**Supplied records**
★ ★ ★ ★

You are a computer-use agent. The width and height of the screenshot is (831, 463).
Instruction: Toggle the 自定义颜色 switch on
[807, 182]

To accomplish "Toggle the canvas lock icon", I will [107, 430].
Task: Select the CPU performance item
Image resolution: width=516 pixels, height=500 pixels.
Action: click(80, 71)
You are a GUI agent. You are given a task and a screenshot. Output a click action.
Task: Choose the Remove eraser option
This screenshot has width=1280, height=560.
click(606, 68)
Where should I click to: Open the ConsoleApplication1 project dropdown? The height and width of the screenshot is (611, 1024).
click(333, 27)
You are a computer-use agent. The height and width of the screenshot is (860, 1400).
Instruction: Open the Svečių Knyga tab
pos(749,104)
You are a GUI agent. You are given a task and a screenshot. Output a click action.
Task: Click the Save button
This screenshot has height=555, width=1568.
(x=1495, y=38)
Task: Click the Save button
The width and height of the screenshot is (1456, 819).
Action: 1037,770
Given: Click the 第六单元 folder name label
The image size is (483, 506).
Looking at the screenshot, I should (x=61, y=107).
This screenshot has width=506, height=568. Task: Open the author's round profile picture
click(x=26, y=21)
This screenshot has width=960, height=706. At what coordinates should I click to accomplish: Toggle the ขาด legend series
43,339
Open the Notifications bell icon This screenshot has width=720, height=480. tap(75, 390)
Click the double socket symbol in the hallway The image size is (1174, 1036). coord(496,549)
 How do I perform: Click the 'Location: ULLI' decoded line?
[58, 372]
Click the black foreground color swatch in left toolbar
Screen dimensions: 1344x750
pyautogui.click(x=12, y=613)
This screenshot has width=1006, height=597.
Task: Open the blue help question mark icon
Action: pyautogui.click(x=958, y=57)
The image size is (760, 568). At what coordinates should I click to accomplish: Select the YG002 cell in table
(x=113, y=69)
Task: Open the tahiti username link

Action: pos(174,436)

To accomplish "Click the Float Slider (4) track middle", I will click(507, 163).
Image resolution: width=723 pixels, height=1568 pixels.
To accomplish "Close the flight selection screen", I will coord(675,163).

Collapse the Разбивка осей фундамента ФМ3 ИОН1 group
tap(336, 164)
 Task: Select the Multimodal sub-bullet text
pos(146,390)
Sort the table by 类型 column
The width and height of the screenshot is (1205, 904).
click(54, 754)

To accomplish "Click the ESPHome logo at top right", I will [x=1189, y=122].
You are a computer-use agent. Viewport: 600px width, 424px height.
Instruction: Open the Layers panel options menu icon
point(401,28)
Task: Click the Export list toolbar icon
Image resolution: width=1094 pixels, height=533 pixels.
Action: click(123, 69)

★ ★ ★ ★

**Work instruction**
The whole listing needs copying. Write it out exactly.

**Expected answer**
You are a computer-use agent. The width and height of the screenshot is (831, 463).
Instruction: Toggle the 自定义颜色 switch on
[807, 182]

To accomplish "Toggle the canvas lock icon", I will [107, 430].
Task: Select the CPU performance item
Image resolution: width=516 pixels, height=500 pixels.
Action: click(80, 71)
You are a GUI agent. You are given a task and a screenshot. Output a click action.
Task: Choose the Remove eraser option
This screenshot has width=1280, height=560.
click(606, 68)
Where should I click to: Open the ConsoleApplication1 project dropdown? The height and width of the screenshot is (611, 1024).
click(333, 27)
You are a computer-use agent. The height and width of the screenshot is (860, 1400).
Instruction: Open the Svečių Knyga tab
pos(749,104)
You are a GUI agent. You are given a task and a screenshot. Output a click action.
Task: Click the Save button
This screenshot has height=555, width=1568.
(x=1495, y=38)
Task: Click the Save button
The width and height of the screenshot is (1456, 819).
Action: 1037,770
Given: Click the 第六单元 folder name label
The image size is (483, 506).
Looking at the screenshot, I should (x=61, y=107).
This screenshot has width=506, height=568. Task: Open the author's round profile picture
click(x=26, y=21)
This screenshot has width=960, height=706. At what coordinates should I click to accomplish: Toggle the ขาด legend series
43,339
Open the Notifications bell icon This screenshot has width=720, height=480. tap(75, 390)
Click the double socket symbol in the hallway The image size is (1174, 1036). coord(496,549)
 How do I perform: Click the 'Location: ULLI' decoded line?
[58, 372]
Click the black foreground color swatch in left toolbar
Screen dimensions: 1344x750
pyautogui.click(x=12, y=613)
This screenshot has width=1006, height=597.
Task: Open the blue help question mark icon
Action: pyautogui.click(x=958, y=57)
The image size is (760, 568). At what coordinates should I click to accomplish: Select the YG002 cell in table
(x=113, y=69)
Task: Open the tahiti username link

Action: pos(174,436)

To accomplish "Click the Float Slider (4) track middle", I will click(507, 163).
Image resolution: width=723 pixels, height=1568 pixels.
To accomplish "Close the flight selection screen", I will coord(675,163).

Collapse the Разбивка осей фундамента ФМ3 ИОН1 group
tap(336, 164)
 Task: Select the Multimodal sub-bullet text
pos(146,390)
Sort the table by 类型 column
The width and height of the screenshot is (1205, 904).
click(54, 754)

To accomplish "Click the ESPHome logo at top right", I will [x=1189, y=122].
You are a computer-use agent. Viewport: 600px width, 424px height.
Instruction: Open the Layers panel options menu icon
point(401,28)
Task: Click the Export list toolbar icon
Image resolution: width=1094 pixels, height=533 pixels.
Action: click(123, 69)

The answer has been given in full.